>>>>>

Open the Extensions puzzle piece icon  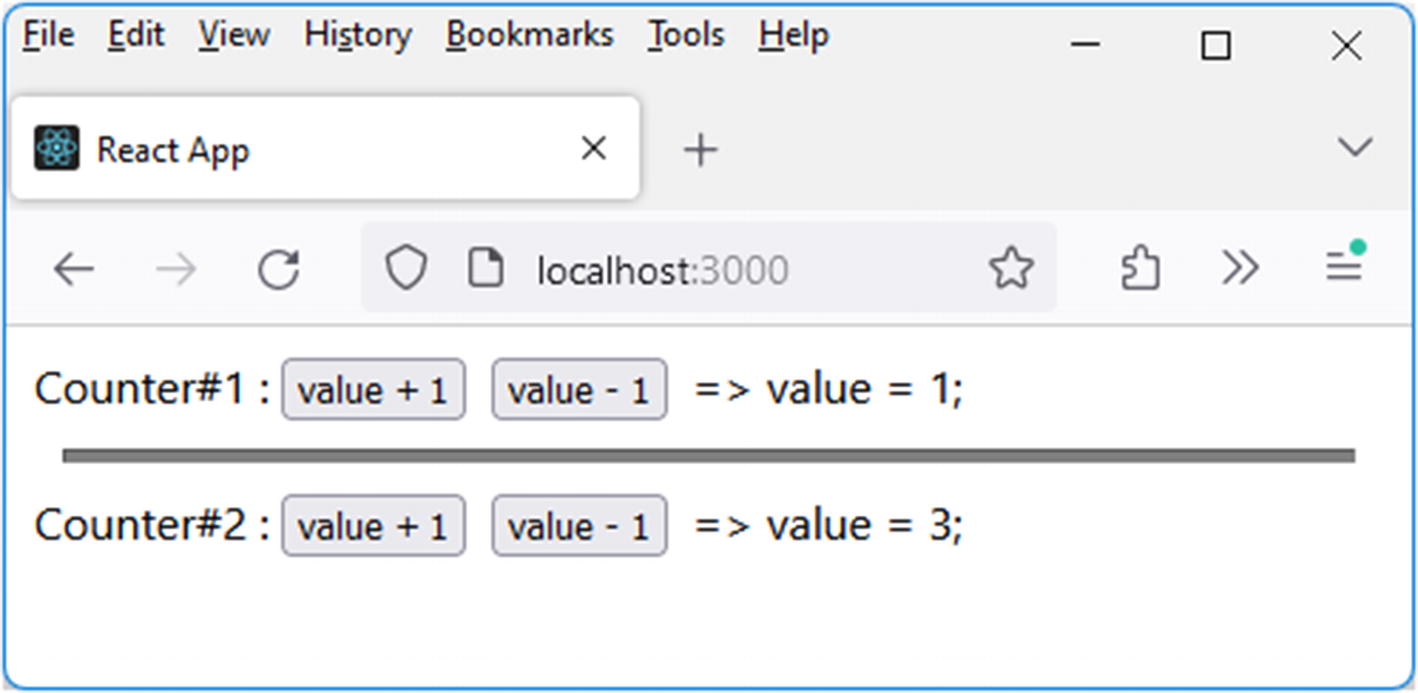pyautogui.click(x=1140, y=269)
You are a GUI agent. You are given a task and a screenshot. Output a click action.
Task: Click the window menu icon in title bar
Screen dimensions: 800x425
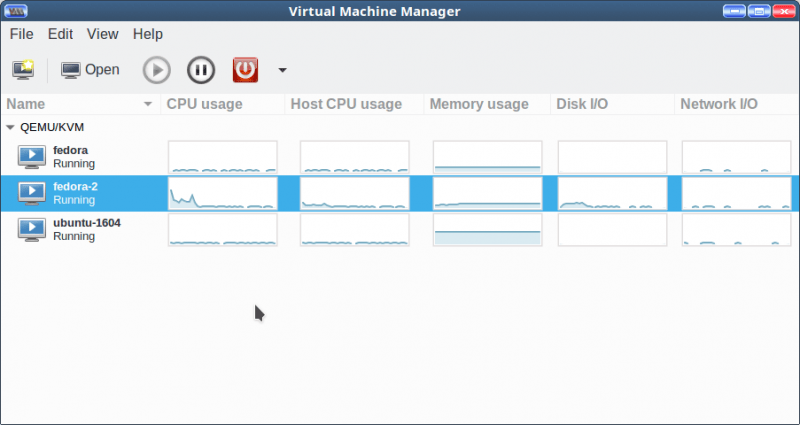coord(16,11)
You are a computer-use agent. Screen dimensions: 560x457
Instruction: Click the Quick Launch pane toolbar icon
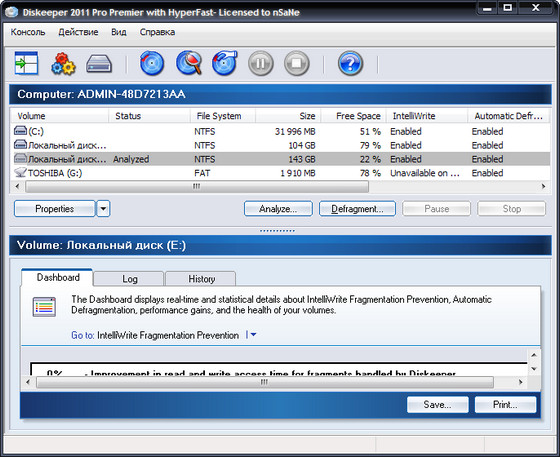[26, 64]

<<<<<

Task description:
Reproduce the lines of the data that run from the one containing "Screen dimensions: 800x425" to the final line, both included, exactly as they appear and without the pictures.

Expected answer:
Screen dimensions: 800x425
coord(16,11)
You are a computer-use agent. Screen dimensions: 560x457
Instruction: Click the Quick Launch pane toolbar icon
[26, 64]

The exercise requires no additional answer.